The term “value investing” is one of those words where the more you think about it the weirder it becomes. What is value after all? It seems anything can be value investing, because value is in the eye of the beholder.

Security Analysis author Benjamin Graham made the comment in his book Intelligent Investor that

“Investment is most intelligent when it is most businesslike. It is amazing to see how many capable businessmen try to operate in Wall Street with complete disregard of all the sound principles through which they have gained success in their own undertakings. Yet every corporate security may best be viewed, in the first instance, as an ownership interest in, or a claim against, a specific business enterprise. And if a person sets out to make profits from security purchases and sales, he is embarking on a business venture of his own, which must be run in accordance with accepted business principles if it is to have a chance of success.”

Let’s take a step back for a few minutes. One of the most basic rules of business, if not THE most basic rule is you sell your products for more than it costs to create or obtain them. This is simple. If you are going to open an ice cream shop where your cone has $.25 worth of ingredients and $.50 worth of labor and rent in it you need to sell it for $.75 if you want to stay in business. This concept is so simple that even children understand it. Have a child purchase an item for a few dollars and then ask to buy it off of them for less than they paid, they’ll protest.  It simply makes sense.

Unfortunately, this business logic doesn’t extend to the stock market. Our fictitious ice cream shop selling cones for $1.00 that cost $.75 would trades for less than the trendy ice cream shop selling the same cones with the same cost structure for $.50.  Why is this?

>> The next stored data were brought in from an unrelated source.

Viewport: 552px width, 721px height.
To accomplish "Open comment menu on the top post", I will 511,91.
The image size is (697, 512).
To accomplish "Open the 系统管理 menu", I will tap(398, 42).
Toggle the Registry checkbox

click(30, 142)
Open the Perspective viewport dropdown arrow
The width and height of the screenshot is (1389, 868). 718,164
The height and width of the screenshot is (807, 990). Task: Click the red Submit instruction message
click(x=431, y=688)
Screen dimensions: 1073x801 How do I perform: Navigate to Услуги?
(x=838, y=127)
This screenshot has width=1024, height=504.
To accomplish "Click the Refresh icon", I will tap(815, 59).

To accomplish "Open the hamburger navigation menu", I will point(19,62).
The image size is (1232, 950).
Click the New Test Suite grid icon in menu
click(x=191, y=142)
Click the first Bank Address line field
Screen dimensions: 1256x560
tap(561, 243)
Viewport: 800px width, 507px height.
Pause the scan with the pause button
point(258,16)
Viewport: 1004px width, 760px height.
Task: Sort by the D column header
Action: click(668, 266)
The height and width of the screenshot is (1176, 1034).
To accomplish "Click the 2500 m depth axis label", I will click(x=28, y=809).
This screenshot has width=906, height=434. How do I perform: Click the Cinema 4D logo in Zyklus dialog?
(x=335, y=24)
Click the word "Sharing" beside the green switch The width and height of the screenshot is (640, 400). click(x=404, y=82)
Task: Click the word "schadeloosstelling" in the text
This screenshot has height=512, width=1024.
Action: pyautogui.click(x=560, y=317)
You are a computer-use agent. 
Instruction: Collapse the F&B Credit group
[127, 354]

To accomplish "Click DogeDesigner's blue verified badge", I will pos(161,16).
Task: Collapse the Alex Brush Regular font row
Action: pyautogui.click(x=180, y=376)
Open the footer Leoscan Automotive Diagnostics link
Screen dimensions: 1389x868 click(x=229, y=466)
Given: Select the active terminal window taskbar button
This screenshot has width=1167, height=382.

In the stock market, there is a second dynamic at work, it’s investor psychology.  It isn’t just what the underlying business is doing, it’s what other investors are willing to pay.  In our example investors prize trendiness and losses over profits, and so they are willing to pay more for company B. Of course there will be stories explaining why B is better than A. The psychology is that investors feel that since they love company B that everyone loves company B and they will always be able to sell their shares for more than they paid.